Day care workers and other paid baby sitters are more likely than parents to be charged and convicted. But they are jailed less frequently than parents, and for less than half the time.
Charges are filed in half of all cases — even when a child was left unintentionally.
In all, the AP analyzed 339 fatalities involving more than 350 responsible parties. July is by far the deadliest month, accounting for nearly a quarter of the total.
A relatively small number of cases — about 7 percent — involved drugs or alcohol. In a few instances, the responsible parties had a history of abusing or neglecting children. Still others were single parents unable to find or afford day care.
Many cases involved what might be called community pillars: dentists and nurses; ministers and college professors; a concert violinist; a member of a county social services board; a NASA engineer.
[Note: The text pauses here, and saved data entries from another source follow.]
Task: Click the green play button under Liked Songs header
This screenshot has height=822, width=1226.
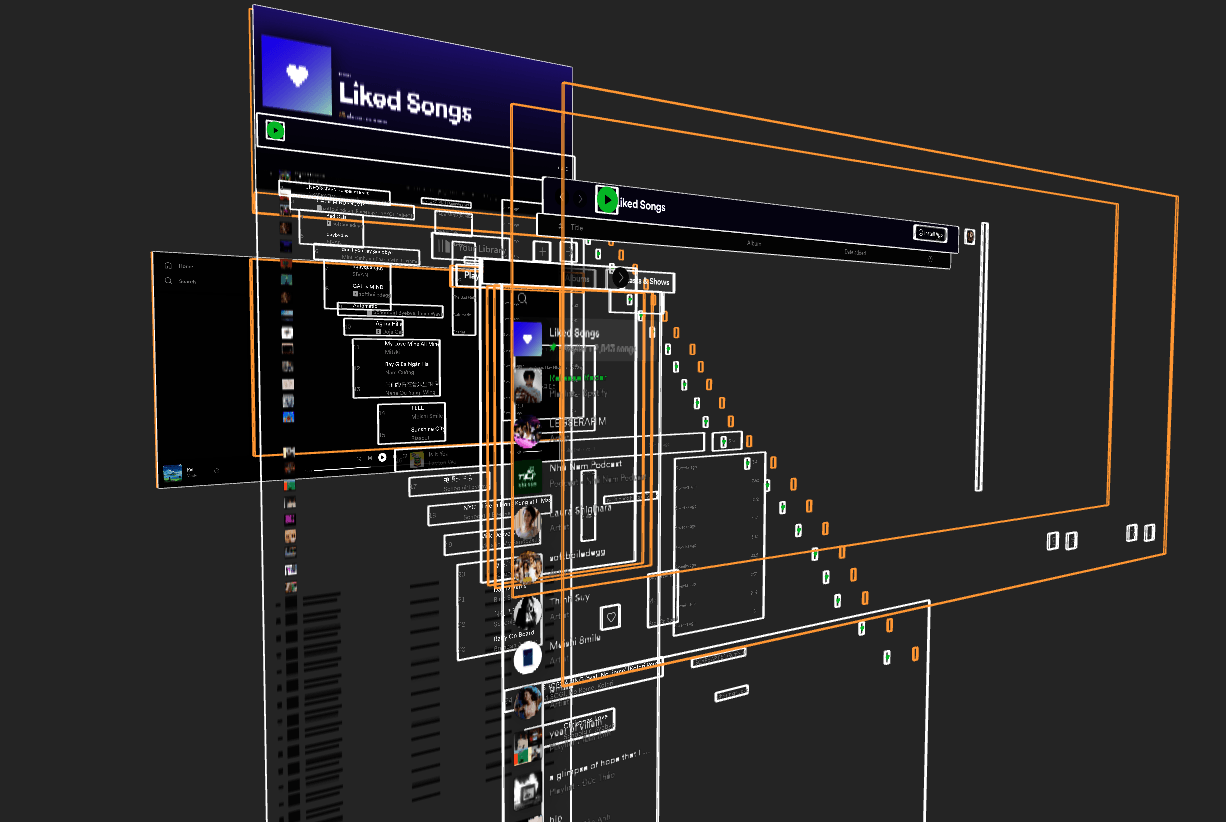Action: point(276,130)
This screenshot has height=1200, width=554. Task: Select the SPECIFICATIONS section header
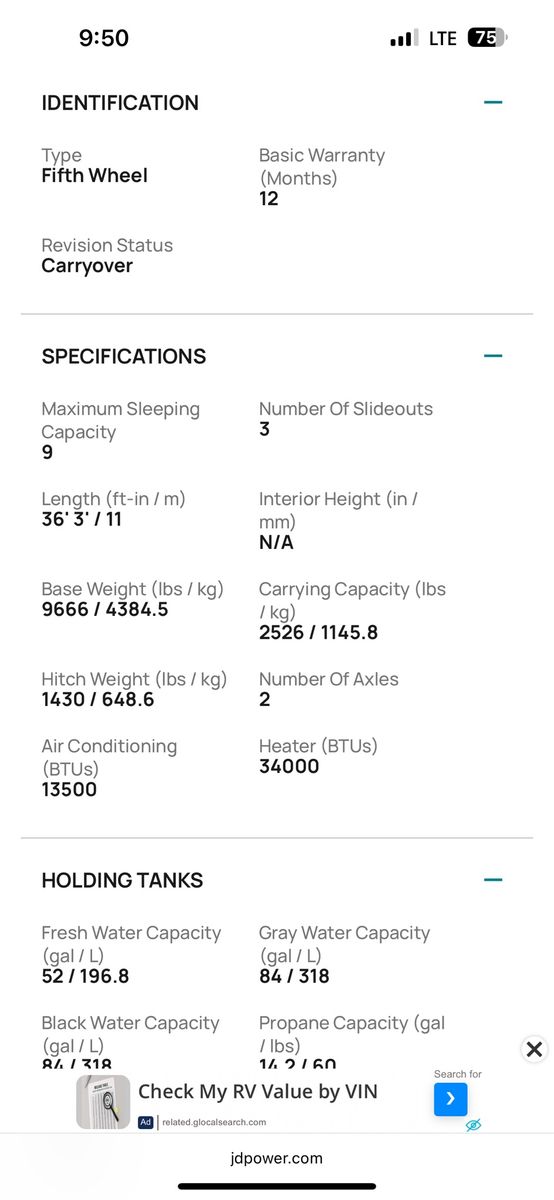point(124,357)
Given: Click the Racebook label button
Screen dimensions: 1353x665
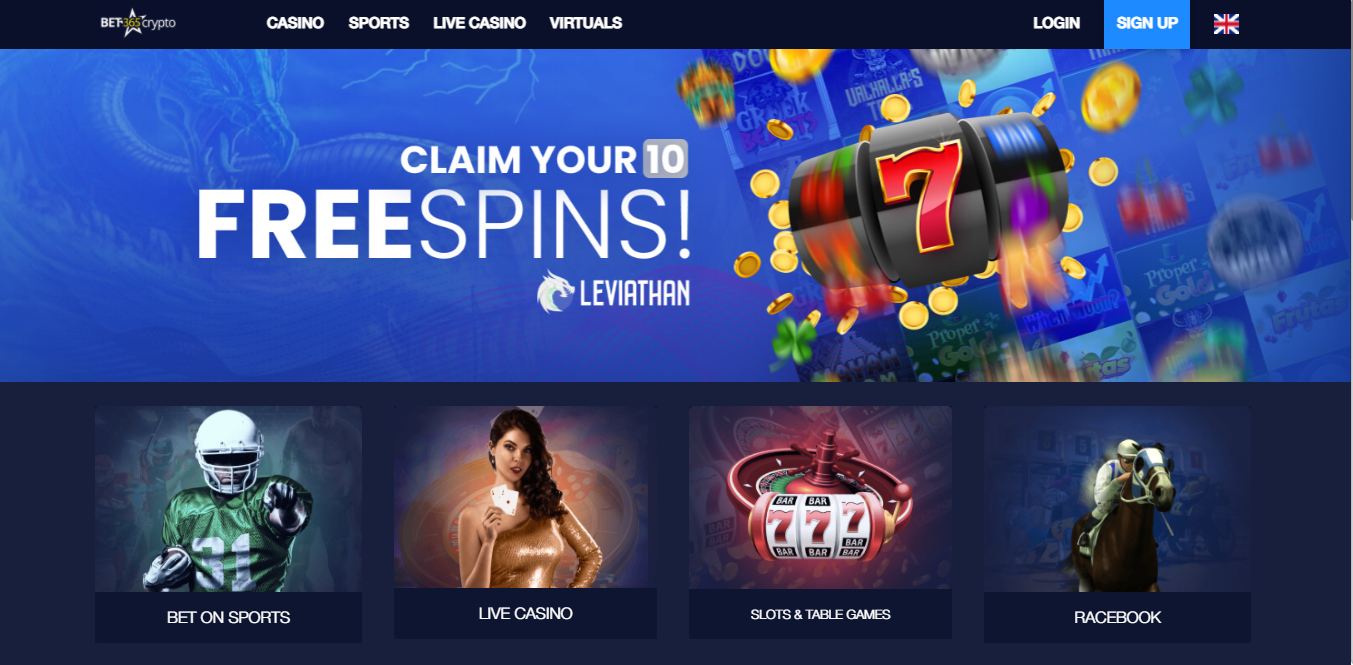Looking at the screenshot, I should coord(1117,617).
And it is undisputed that none — or almost none — intended to harm these children.
""When you look at overall who this is happening to, it's some very, very, very good parents — might I say, doting parents,"" says Janette Fennell, founder and president of Kids and Cars, a nonprofit group that tracks child deaths and injuries in and around automobiles.
""But no one thinks it's going to happen to them. I think people are lying if they say that there wasn't one situation in raising their child that, `There but for the grace of God go I.'""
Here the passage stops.